In the transition to group housing of gestating sows, the ability
to identify the risk factors affecting sow welfare and longevity in the herd
becomes increasingly critical for assurance of animal well-being and
economic viability. The research proposed herein will use conventional and new technologies to identify factors, such as social rank, lameness, nutrient balance and early reproduction management that impact sow welfare and longevity in the herd. By assessing the relationships of these factors to lameness and longevity, reliable tools for early identification of lameness and temperament traits can improve animal selection for particular housing conditions, provide valuable data for validation of a sow investment longevity model and thereby contribute to economic viability of the pork sector.

Significant achievements

Data collection training workshop was held at University of Manitoba.

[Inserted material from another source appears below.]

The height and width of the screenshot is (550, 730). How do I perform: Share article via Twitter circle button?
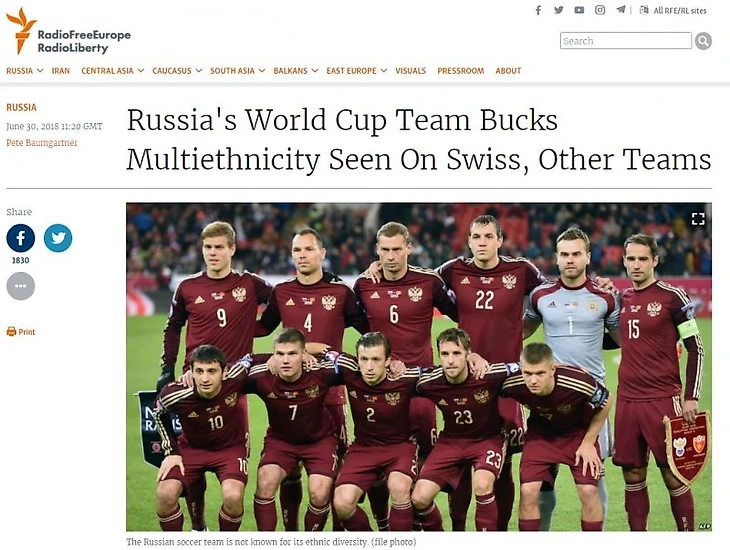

Meeting participants, forming a multi-disciplinary and multi-institutional team, included researchers, research technicians, post-doc students and research assistants. Participants were from Prairie Swine Centre, University of Guelph, AAFC and University of Manitoba. Protocols have been developed for each sub-project: longevity, social and temperament factors and lameness assessment. Testing of new equipment (kinematics and accelerometer), and setting up of test areas at each site. Development of the protocol to incorporate comparison of infrared technology (IRT) to other lameness scoring systems is progressing. A data sharing systems has been set up across research sites. Studies investigating the impact of gilt selection and breeding methods as well as a retrospective study on age of gilt selection are underway. A preliminary experiment completed for the calcium and phosphorus balance studies, concluded that pQCT estimation of muscle cross sectional area can use frozen limbs, however, muscle density, if determined using this methodology, msu be done using fresh tissue.